The character determining means determines at least character identification information of a character displayed in the document image;
The user interface means accepts input of character identification information for a character image included in the displayed character string reproduction image,
Character string file creation for creating a file of character identification information corresponding to the character string included in the document image based on the character identification information determined by the character determination means and the character identification information received by the user interface means The document file creation support apparatus according to claim 1, further comprising: means.

The document file creation according to claim 4, wherein the user interface unit skips a cursor position indicating an input target of character identification information in a character string reproduction image according to whether or not the character image is cut out from a document image.

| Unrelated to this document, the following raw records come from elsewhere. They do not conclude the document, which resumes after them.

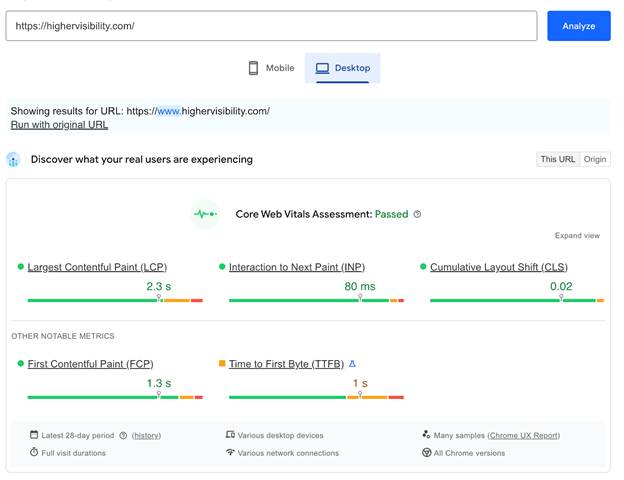Select the Desktop tab

coord(342,68)
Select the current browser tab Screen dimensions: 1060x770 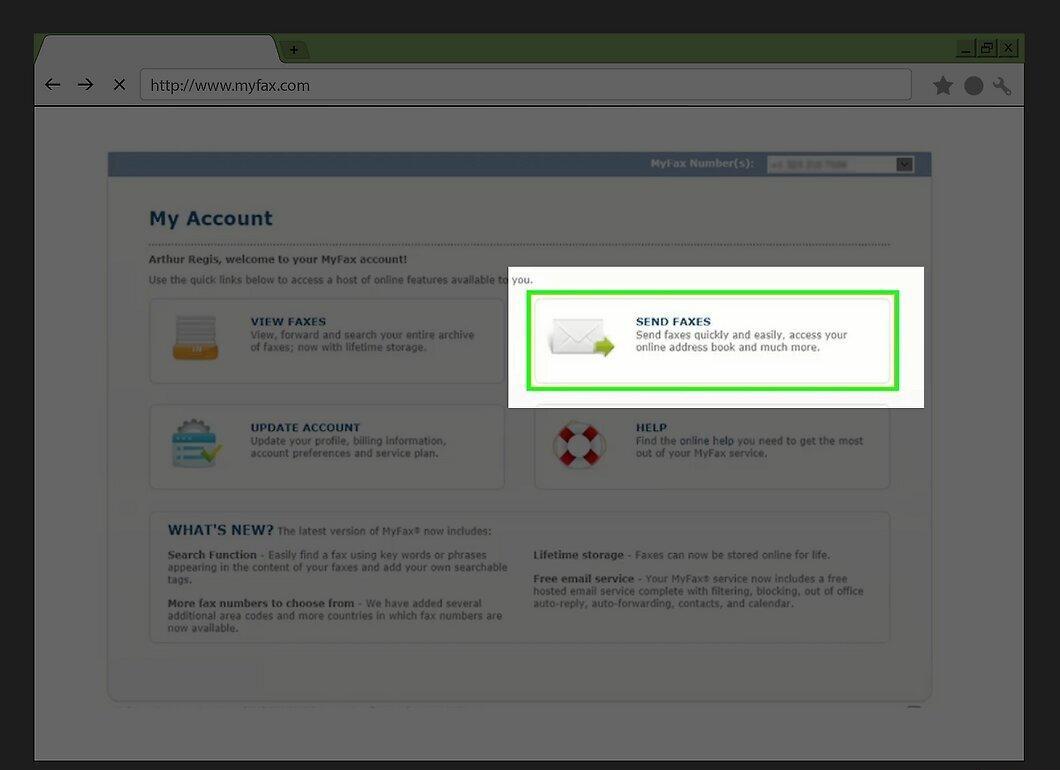tap(157, 49)
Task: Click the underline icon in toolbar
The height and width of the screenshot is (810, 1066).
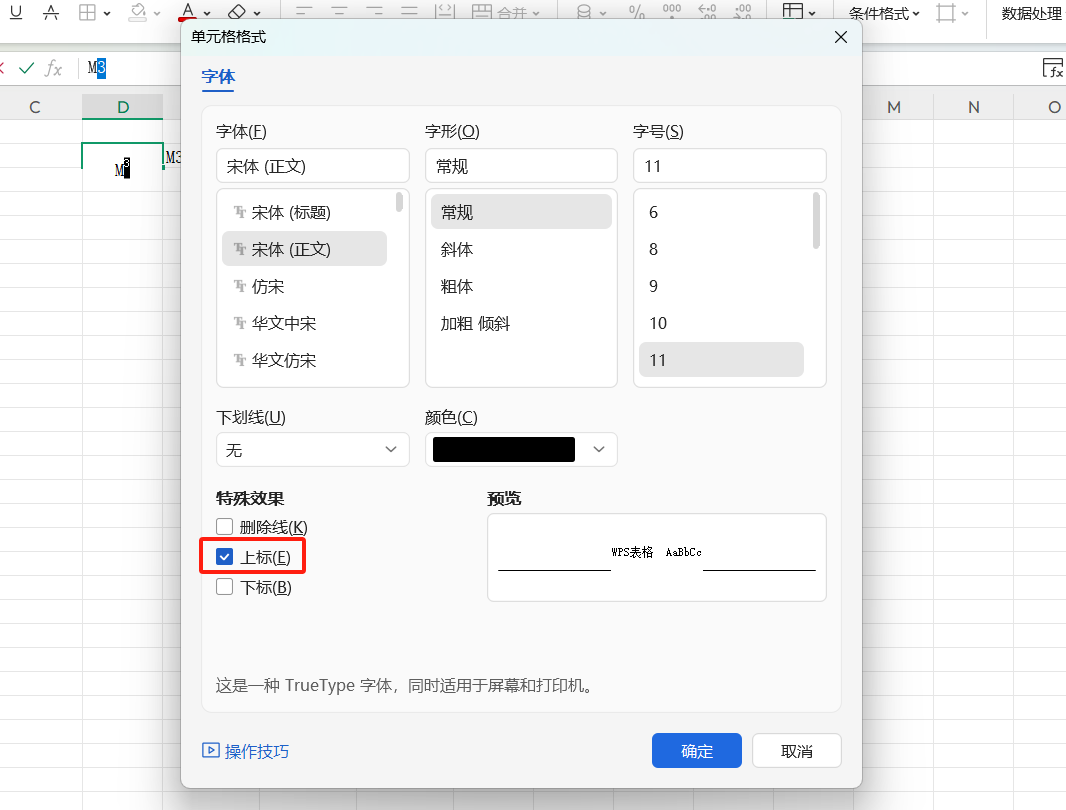Action: pos(16,12)
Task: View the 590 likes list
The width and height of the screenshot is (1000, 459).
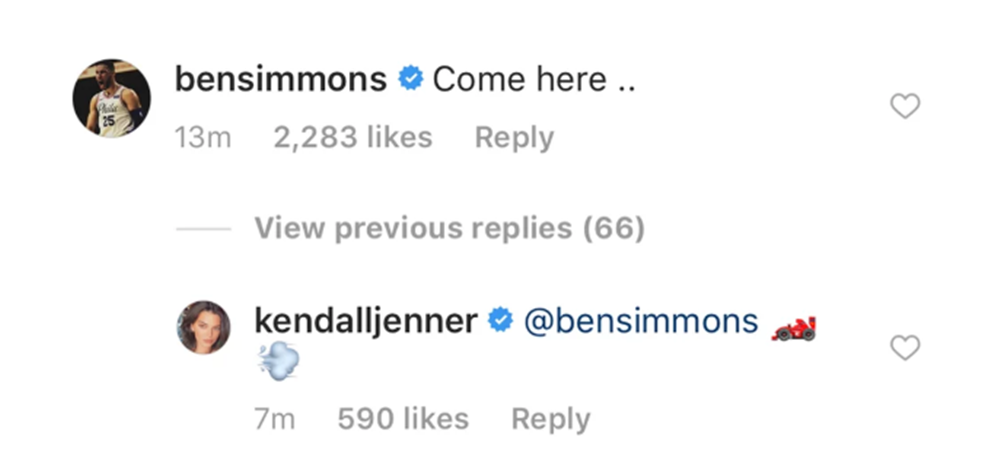Action: 403,419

Support device.

Based on the raster data format original image, the characters displayed in the original image are determined,
Generate an image pattern of the character image based on the discrimination result,
Create a character string reproduction image that reproduces the character string included in the document image using the character image cut out from the document image and the generated image pattern,
A document file creation support method that displays the created character string reproduction image.

In a document file creation support apparatus including a computer,
Determining a character displayed in the original image based on the original image in the raster data format;
Generating an image pattern of the character image based on the discrimination result;
Creating a character string reproduction image that reproduces a character string included in the document image using the character image cut out from the document and the generated image pattern;
A program for causing the computer of the document file creation support apparatus to execute a step of displaying the created character string reproduction image.